By Antanoly Burakov
This post is Part 2 of a 4-part blog series that was originally published on the Intel Developer Zone blog.
In the previous article, we covered the main concepts and principles behind Data Plane Development Kit (DPDK) memory management and how they contribute to DPDK’s unparalleled performance. However, DPDK is a complex beast that needs to be configured correctly to make the most out of it. In particular, picking the right kernel driver and IOVA mode may be crucial, depending on the application, as well as the environment in which said application is intended to run. This article discusses various options available and makes recommendations on what should be used.

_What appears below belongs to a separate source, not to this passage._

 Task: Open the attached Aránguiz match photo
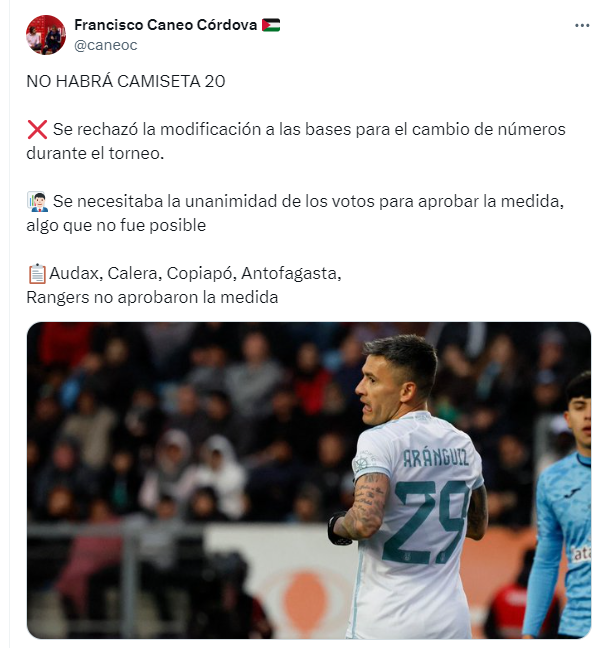(x=309, y=480)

At the heart of DPDK lies the Environment Abstraction Layer (EAL). The EAL is a DPDK library that, as its name suggests, abstracts away the environment (hardware, OS, and so on) and presents a unified interface to software. EAL handles a great many things and is easily the single most complex part of DPDK. Some of the things EAL is responsible for include:
- Managing CPU cores and non-uniform memory access (NUMA) nodes
- Making hardware devices available to DPDK poll-mode drivers (PMDs) by mapping their registers into memory
- Managing hardware and software interrupts
- Abstracting away platform differences such as endianness, cache line size, and so on
- Managing memory and multiprocess synchronization
- Providing platform- and OS-independent ways of working with atomics, memory barriers, and other synchronization primitives
- Loading and enumerating hardware buses, devices, and PMDs
The above list is by no means exhaustive, but it gives an idea of how vital the EAL is to DPDK. It is therefore no surprise that a lot of configuration in DPDK has to do with configuring the EAL. Currently, this is (directly or indirectly) done through specifying command-line parameters to the DPDK initialization routine. Usually, a DPDK application command-line would look like the following:
Some applications using DPDK may hide this step from the user (such as OvS-DPDK), so there may be no need to specify EAL command-line parameters explicitly, but it is nevertheless always happening in the background.
IO Virtual Addresses (IOVA) Modes
DPDK is a user space application framework, so software using DPDK works with regular virtual addresses, like any other software. However, DPDK also provides user space PMDs and a set of APIs to perform IO operations entirely from user space. As was discussed in the previous article in this series, the hardware does not understand user space virtual addresses; instead, it uses IO addresses—either physical addresses (PA), or IO virtual addresses (IOVA).
The DPDK API does not distinguish between physical and IO virtual addresses, and always refers to either as IOVA, even if no IO memory management unit (IOMMU) is involved to provide the VA part. However, DPDK does distinguish between cases where physical addresses are used as IOVA, and cases where IOVA matches user space virtual addresses. These cases are referred to as IOVA modes in the DPDK API, and there are two of them: IOVA as PA, and IOVA as VA.
IOVA as Physical Addresses (PA) Mode
When IOVA as PA mode is used, the IOVA addresses assigned to all DPDK memory areas are actual physical addresses, and virtual memory layout matches the physical memory layout. The good thing about this approach is that it is simple: it works with all hardware (that is, does not require IOMMU), and it works well with kernel space (it is trivial to convert a real physical address to a kernel space address). This is in fact how DPDK has worked for a long time, and it is in many ways considered the default.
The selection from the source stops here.